** What needs to be done **
Where a picture occurs in the data, omit it, and copy all remaining data exactly.

[Source data]

-------

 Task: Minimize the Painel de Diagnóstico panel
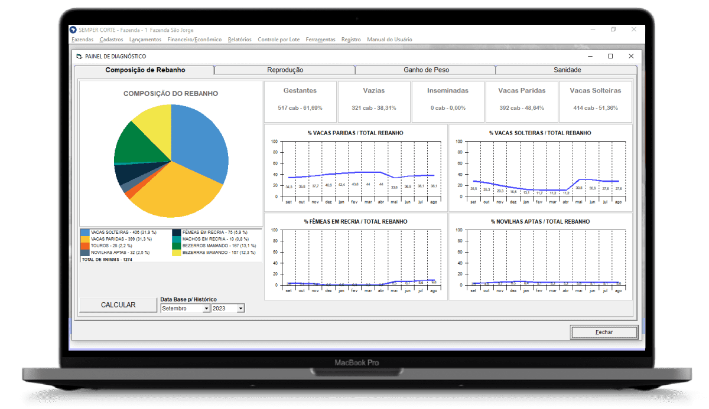pyautogui.click(x=590, y=56)
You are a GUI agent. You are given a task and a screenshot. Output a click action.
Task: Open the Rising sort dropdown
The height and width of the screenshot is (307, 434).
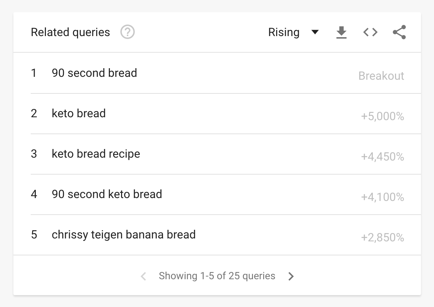[x=293, y=32]
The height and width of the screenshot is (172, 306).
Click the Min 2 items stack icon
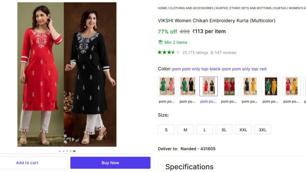click(160, 42)
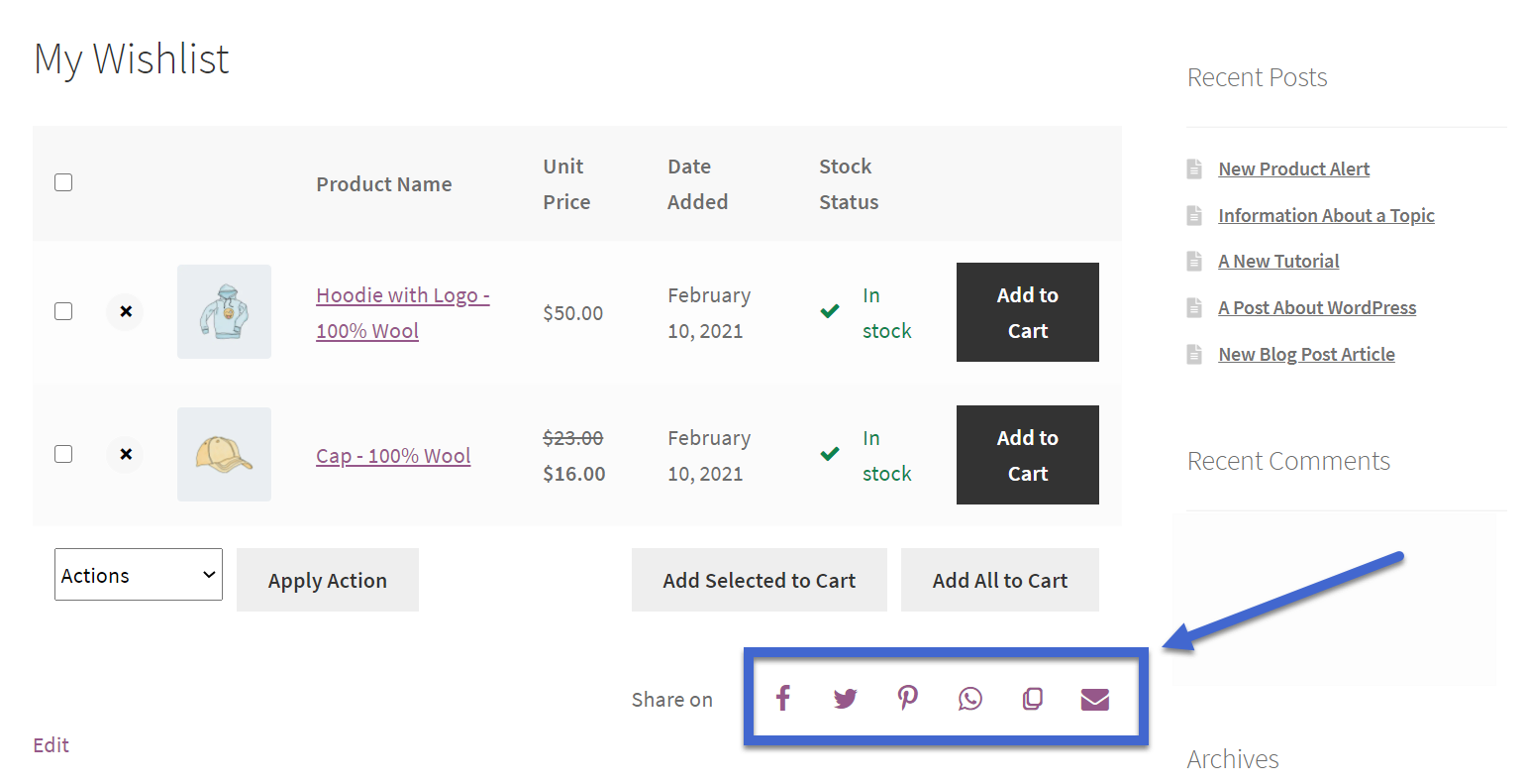The height and width of the screenshot is (784, 1526).
Task: Open the Actions dropdown
Action: pos(138,574)
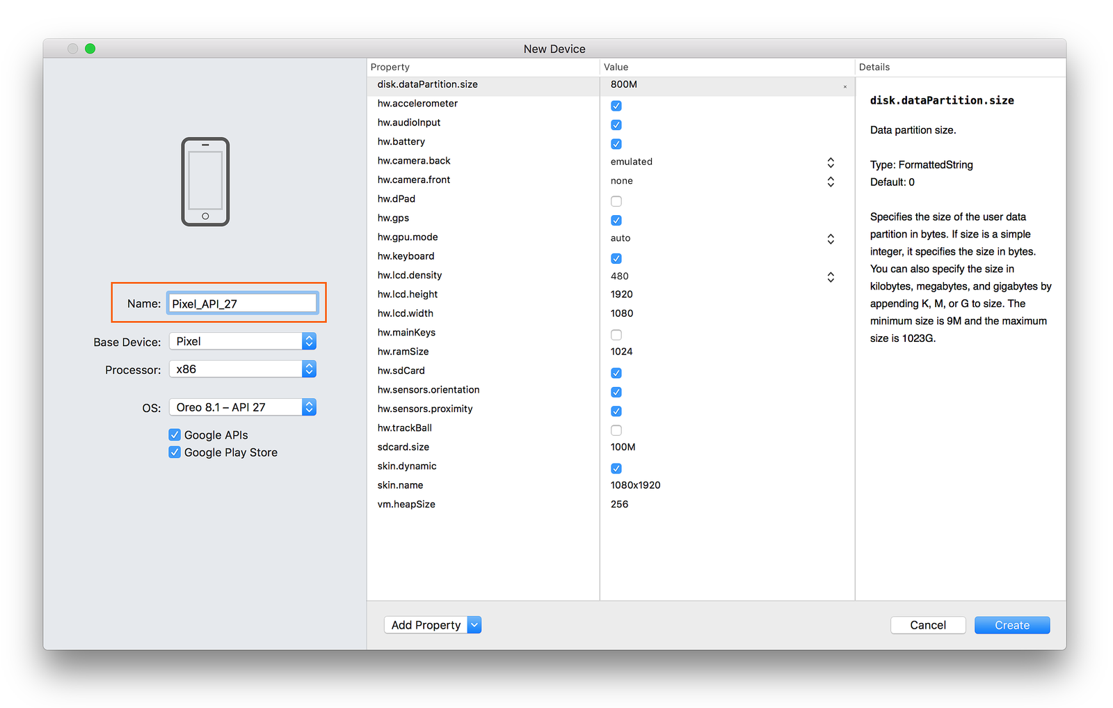Click the Name text field
The width and height of the screenshot is (1113, 708).
click(241, 304)
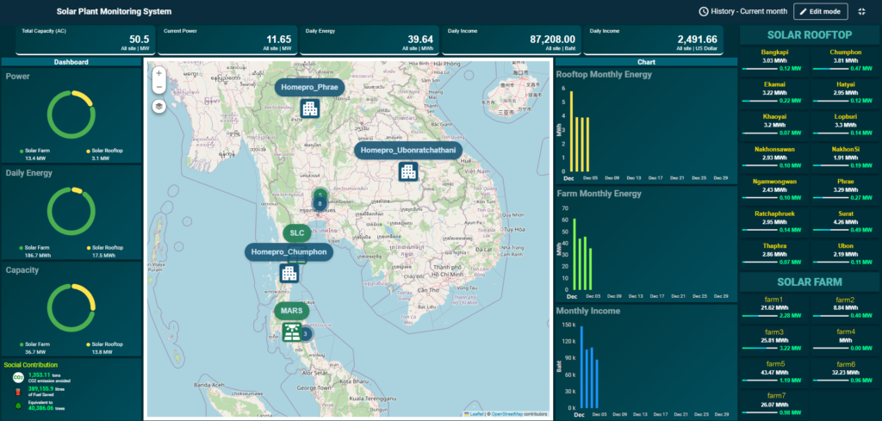The image size is (882, 421).
Task: Open the map layers control
Action: tap(159, 106)
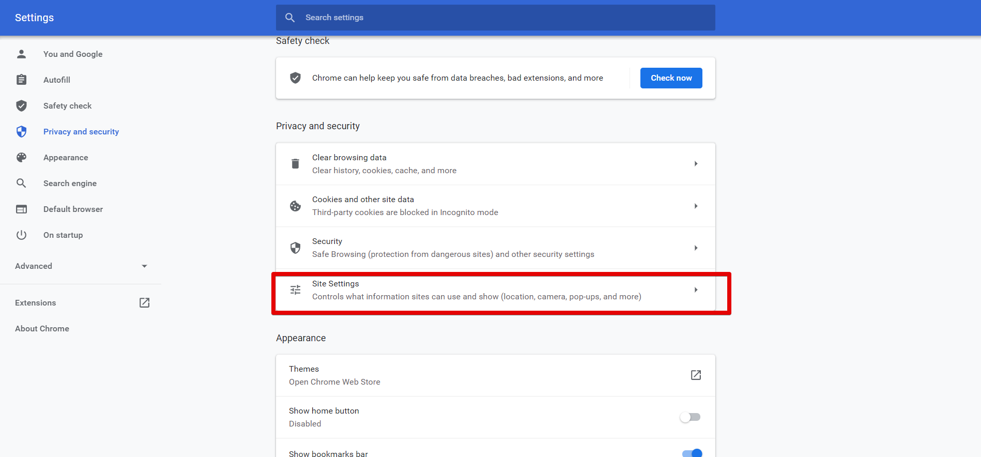Screen dimensions: 981x457
Task: Select Privacy and security in sidebar
Action: point(81,131)
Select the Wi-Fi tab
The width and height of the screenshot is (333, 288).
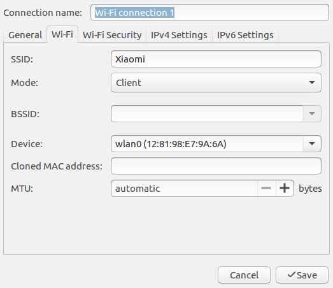(x=62, y=34)
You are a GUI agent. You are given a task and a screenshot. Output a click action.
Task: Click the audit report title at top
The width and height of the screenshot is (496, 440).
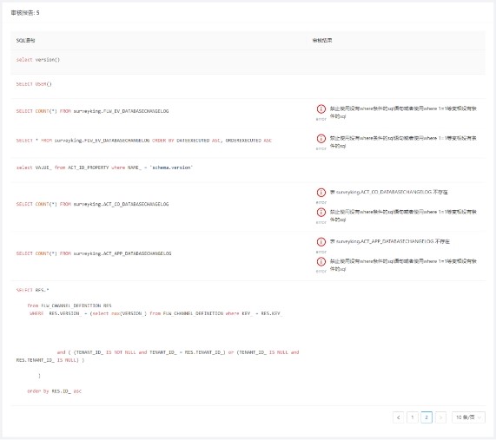click(25, 13)
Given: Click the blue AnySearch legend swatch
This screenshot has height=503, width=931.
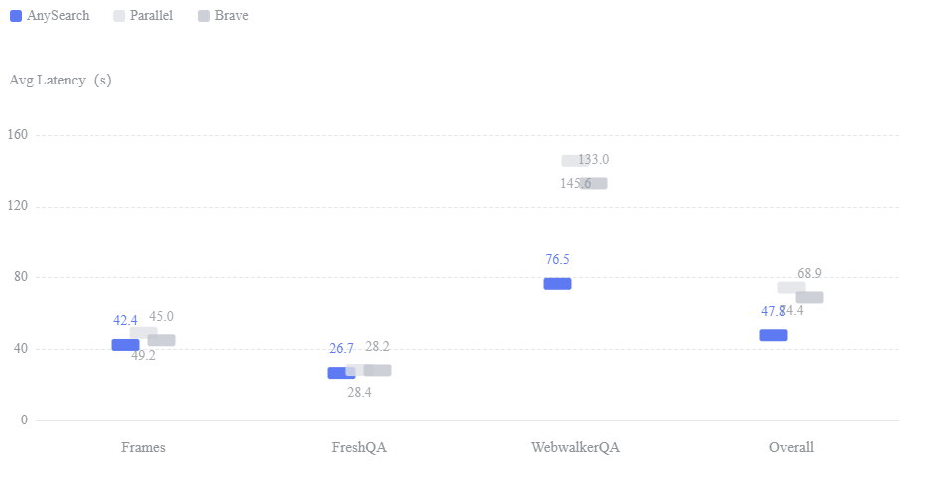Looking at the screenshot, I should click(x=16, y=16).
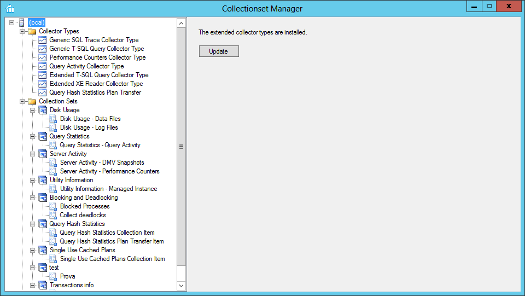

-------

** Answer below **
 Task: Minimize the Painel de Diagnóstico panel
pyautogui.click(x=590, y=56)
You are a GUI agent. You are given a task and a screenshot. Output a click action.
Task: Open the Rising sort dropdown
The height and width of the screenshot is (307, 434).
[x=293, y=32]
The height and width of the screenshot is (172, 306).
Click the Min 2 items stack icon
click(160, 42)
The height and width of the screenshot is (784, 1526).
Task: Open the Actions dropdown
Action: pos(138,574)
Click the Name text field
The width and height of the screenshot is (1113, 708).
click(241, 304)
The image size is (882, 421).
Task: Open the map layers control
Action: tap(159, 106)
Screen dimensions: 981x457
Task: Select Privacy and security in sidebar
Action: point(81,131)
Select the Wi-Fi tab
The width and height of the screenshot is (333, 288).
(x=62, y=34)
You are a GUI agent. You are given a task and a screenshot. Output a click action.
Task: Click the audit report title at top
The width and height of the screenshot is (496, 440).
click(25, 13)
Given: Click the blue AnySearch legend swatch
This screenshot has height=503, width=931.
Looking at the screenshot, I should click(x=16, y=16).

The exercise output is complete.